Wendt Visiting Scholar Pavel Litvinov
On January 9, Hackley hosted Pavel Litvinov, this year’s Henry Wendt Visiting Scholar, who addressed Upper School students in the morning, visited classes, and then continued conversation with students over lunch.
To long tenured members of the Hackley community, including parents and alumni stretching across three decades of Hackley history, Pavel Litvinov needs no introduction. A longtime Hackley teacher of physics and mathematics, he is appreciated by many as a brilliant and inspiring scientist who taught at Hackley for 30 years (1976 – 2006). Today’s students can find his portrait on the wall outside the Head of School’s office. Still, some do not know that Mr. Litvinov was, and remains, an important figure in the fight for civil and human rights.
Before coming to Hackley in 1974, Pavel Litvinov was already well known as a leading Soviet dissident. The grandson of Maxim Litvinov, Stalin’s foreign minister in the 1930s, he might have led a charmed life in the Soviet Union. During his years at university, however, he began to question Soviet ideology and policy, and to protest what he saw as unfair trials of Soviet citizens. His dissent took its most public form when he joined seven others in Red Square to protest the Soviet Union’s August, 1968 invasion of Czechoslovakia. Quickly arrested, he spent several years in internal exile in Siberia. He was released in 1972, but refused to change his views and was told he must leave the country to avoid further imprisonment. Soon thereafter, he left the Soviet Union and found himself on the Hilltop.
As History Department Chair Bill Davies noted in his introduction, “You will hear in a minute something about Mr. Litvinov’s biography. He has, as will soon become evident, a great story to tell, and a gripping narrative is certainly the best place to begin to talk about history. But it’s also the stuff of great journalism, so -- if journalism is ‘the first draft of history’ – I think it’s worth wondering what distinguishes a ‘good story’ from important history. There are many answers, but one, it seems to me, is that great moments of history imply meaning that escapes the boundaries of time and place. That’s certainly true of the story we will consider this morning.”
The Wendt Visiting Scholar program was made possible through the generosity of Henry Wendt, Class of 1951. Mr. Wendt was an outstanding member of his class, receiving the Parker Cup, Hackley’s highest graduation honor. He attended Princeton University and had long and successful service as head of the pharmaceutical corporation SmithKline Beckman. Throughout his career Mr. Wendt has been a leading proponent of the need for the business community to create transnational alliances which can work across country borders. In his book “Global Embrace,” he suggests that the successful transnational corporation must respect local cultures in order to meet its goals to its stockholders, to its customers, to its employees and to the societies in which it operates. He views open international competition as the best climate in which the transnational corporation can advance these objectives.

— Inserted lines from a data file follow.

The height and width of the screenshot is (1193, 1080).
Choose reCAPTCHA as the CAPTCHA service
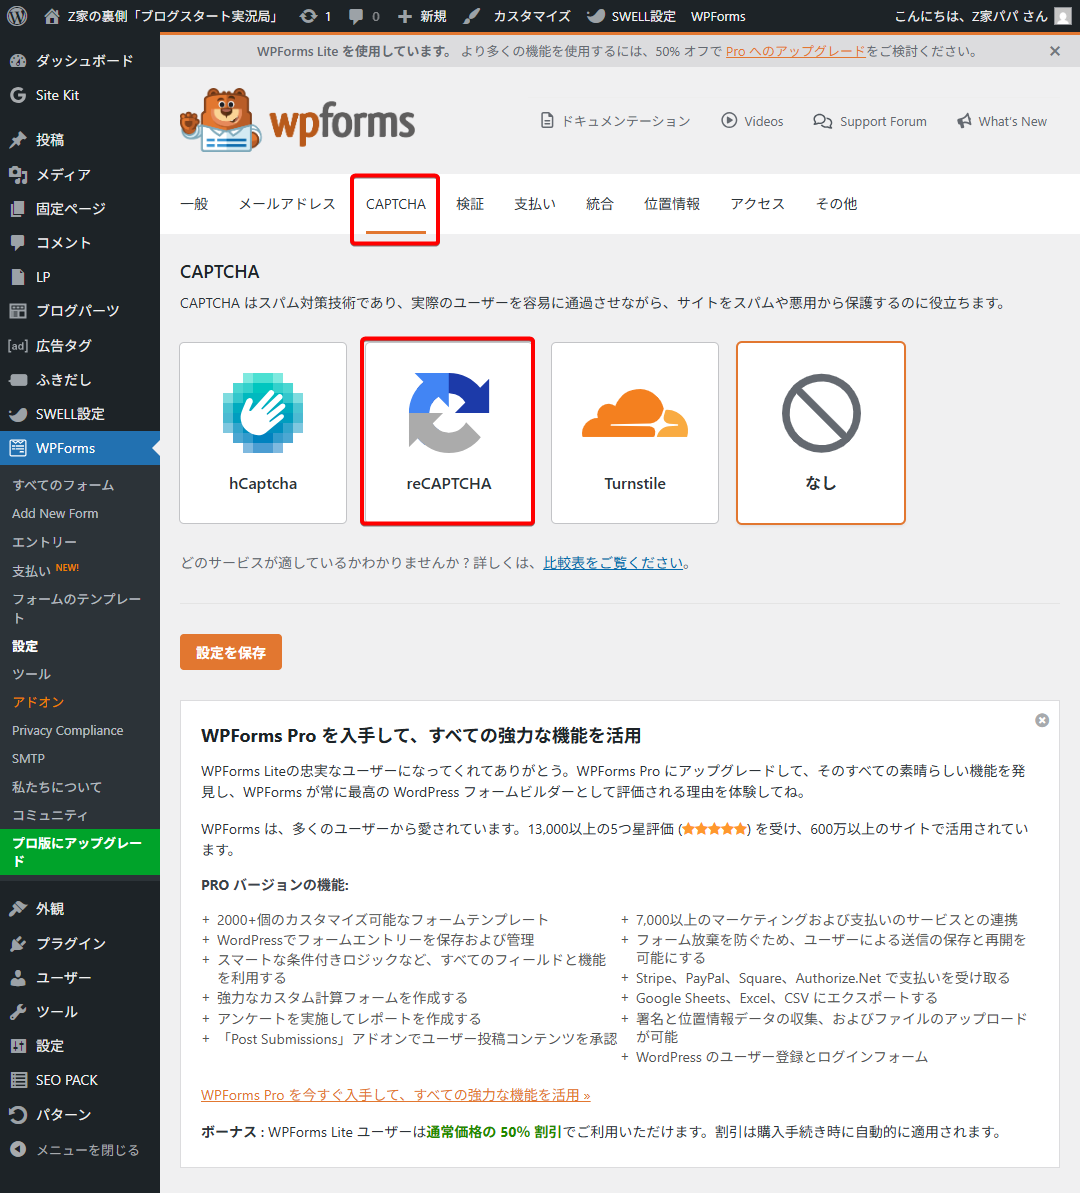point(448,432)
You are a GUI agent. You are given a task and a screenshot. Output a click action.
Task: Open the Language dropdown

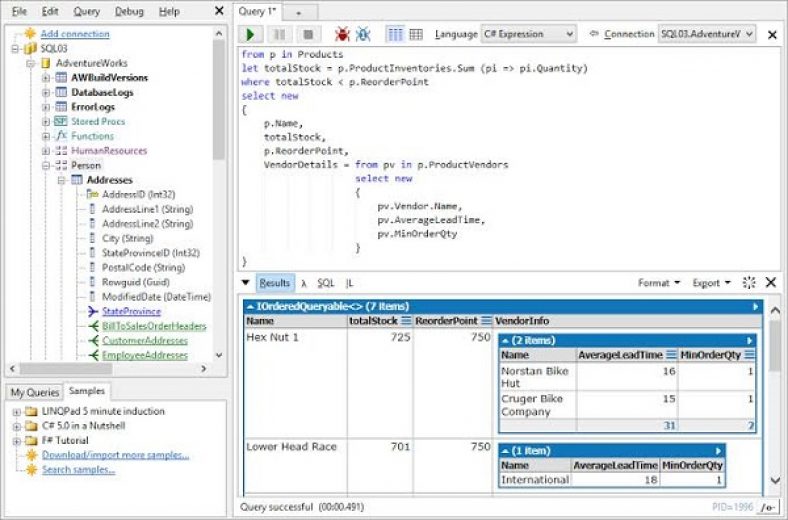coord(528,34)
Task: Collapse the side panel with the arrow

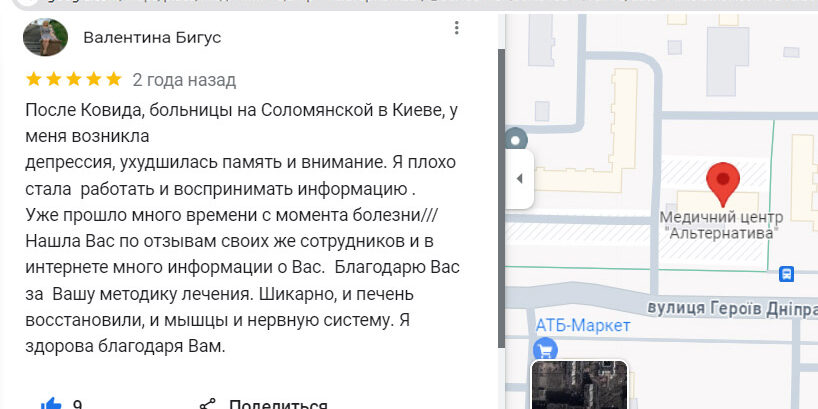Action: (519, 179)
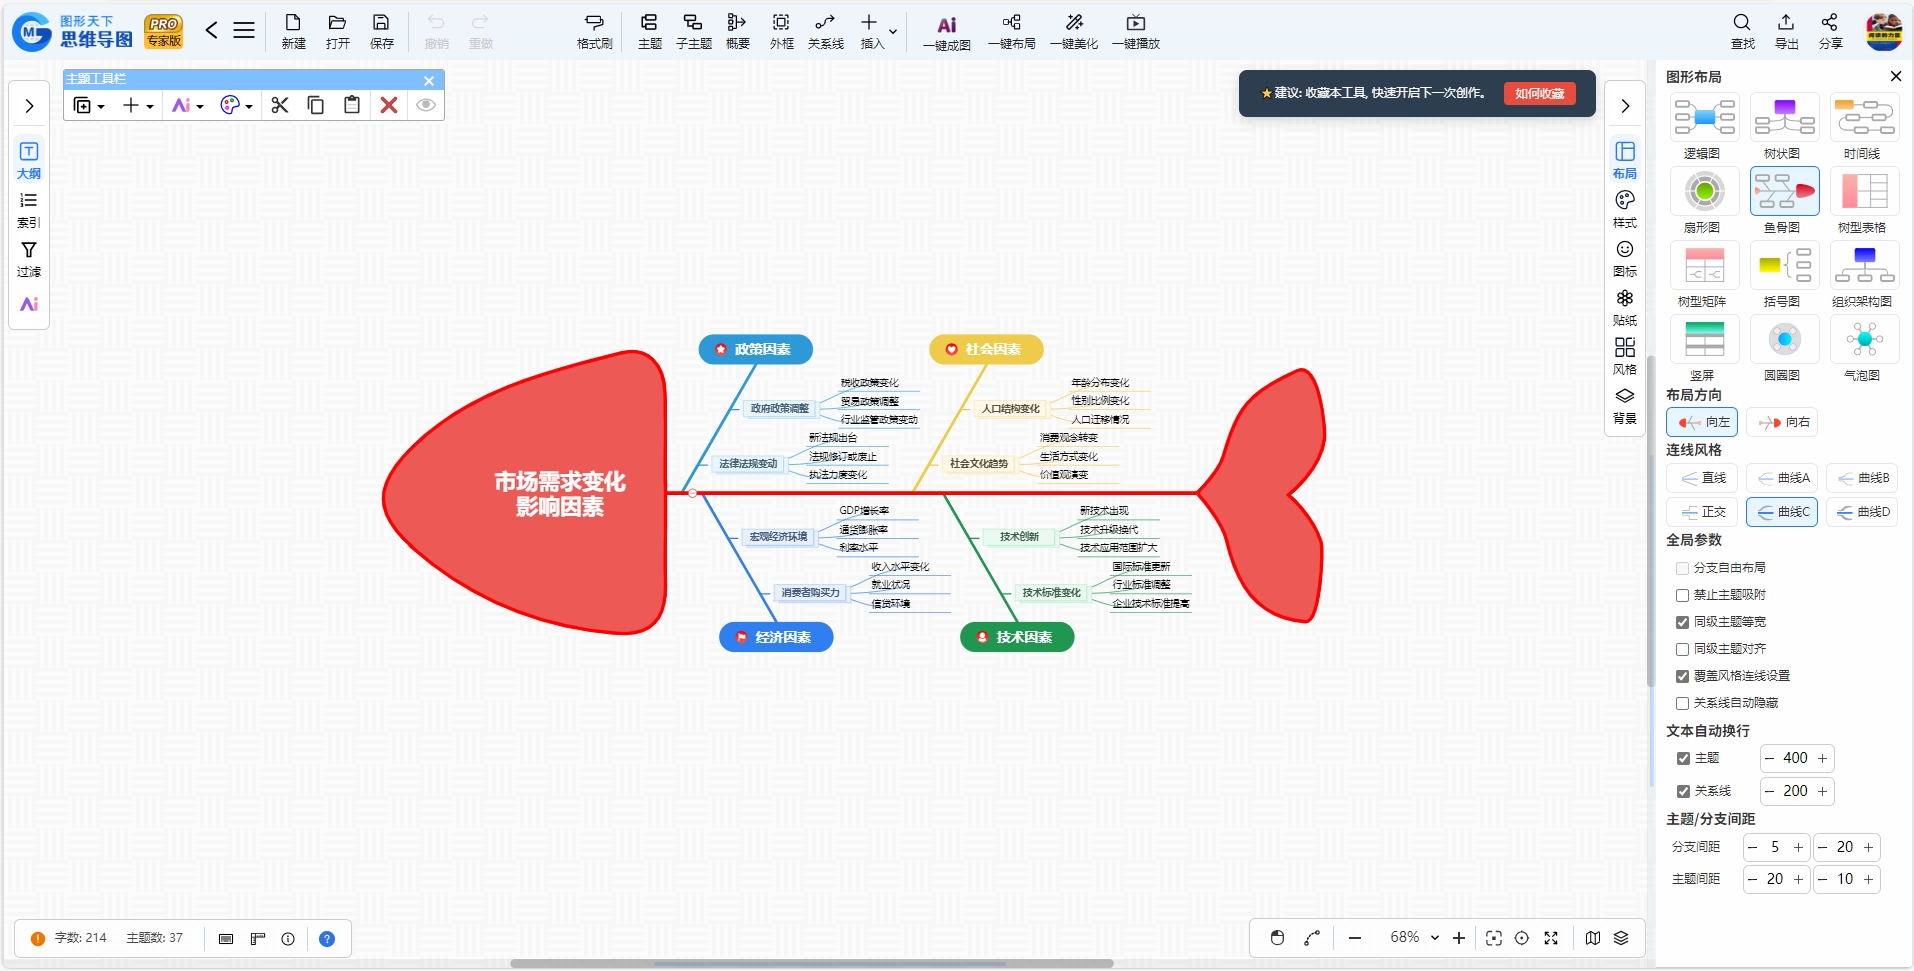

The Wendt Visiting Scholar Program was endowed by Mr. Wendt to bring notable global figures – in business, in diplomacy, in the military, in academic study – to Hackley to share their experience and perspective with Hackley’s students. Past speakers have included Alex Counts, Hackley alumnus Koichi Itoh, Col. Michael Meese, Prof. Ishaq Nadiri, and Ambassador Dennis Ross, on topics ranging from the Middle East to Japan to Afghanistan to microfinance.